Concurrent with the purchase agreement, the Company executed a lease arrangement at fair value for the Minnesota Limited
corporate headquarters, which is owned by a member of the Minnesota Limited management team and certain family
members. The lease obligates the Company to pay approximately $83,333 per month for 10 years along with certain executory
costs for taxes and other operating expenses. Pursuant to FASB guidance, the Company accounts for the obligation as an
operating lease, expensing the lease payments and executory costs as incurred.
6. Sale of Retail Gas Marketing Operations
On December 31, 2011, the Company sold its retail gas marketing operations performed through Vectren Source receiving cash
proceeds of approximately $84.3 million, excluding minor working capital adjustments. The sale, net of transaction costs,
resulted in a pretax gain of approximately $25.4 million, which is included in Other operating expenses in the Consolidated
Statements of Income. VEDO continues doing business with the third party purchaser of Vectren Source. This third party
continues to sell natural gas directly to customers in VEDO’s service territory, and VEDO purchases receivables and natural gas
from the third party. Vectren Source was a component of the Energy Marketing operating segment.

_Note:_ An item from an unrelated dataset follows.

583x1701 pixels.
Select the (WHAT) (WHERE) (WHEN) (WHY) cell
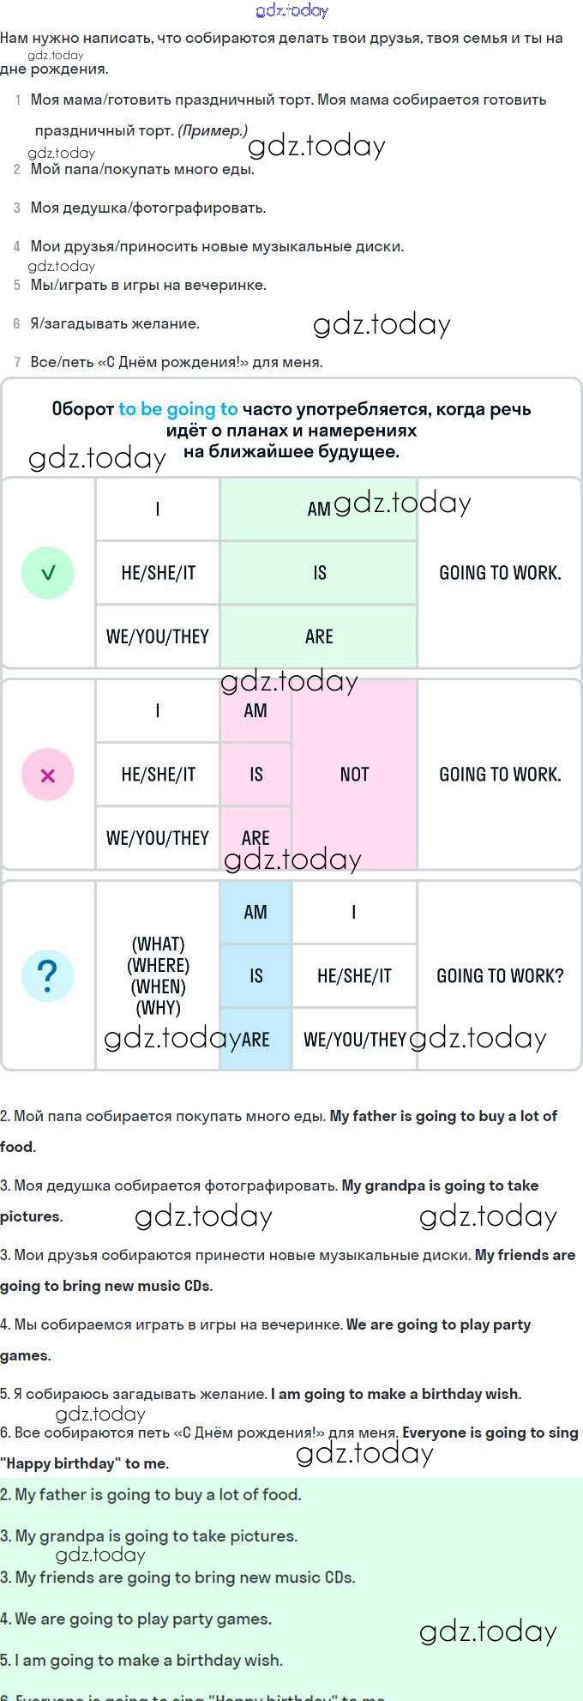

7. Investment in ProLiance Holdings, LLC
ProLiance Holdings, LLC (ProLiance), a nonutility energy marketing affiliate of Vectren and Citizens Energy Group (Citizens),
provides services to a broad range of municipalities, utilities, industrial operations, schools, and healthcare institutions located
throughout the Midwest and Southeast United States. ProLiance’s customers include Vectren’s Indiana utilities and former
nonutility gas supply operations as well as Citizens’ utilities. ProLiance’s primary businesses include gas marketing, gas
portfolio optimization, and other portfolio and energy management services. Consistent with its ownership percentage, Vectren
is allocated 61 percent of ProLiance’s profits and losses; however, governance and voting rights remain at 50 percent for each
member; and therefore, the Company accounts for its investment in ProLiance using the equity method of accounting. The
Company, including its former retail gas supply operations, contracted for a substantial portion of its natural gas purchases
through ProLiance in 2012, 2011, and 2010.
Summarized Financial Information
Year Ended December 31,
(In millions) 2012 2011 2010
Summarized Statement of Income information:
Revenues $ 1,001.3 $ 1,410.5 $ 1,497.0
Operating loss (34.8) (44.5) (3.1)
ProLiance's losses (38.3) (47.3) (3.7)
As of December 31,
(In millions) 2012 2011
Summarized balance sheet information:
Current assets $ 279.7 $ 381.9
Noncurrent assets 55.6 56.1
Current liabilities 215.1 298.5
Noncurrent liabilities 0.3 0.7
Members' equity 124.3 161.5
Accumulated other comprehensive loss (7.5) (26.0)
Noncontrolling interest 3.1 3.3
Vectren records its 61 percent share of ProLiance’s results in Equity in (losses) of unconsolidated affiliates. Interest expense
and income taxes associated with the investment are recorded separately within the statements of income in those line items.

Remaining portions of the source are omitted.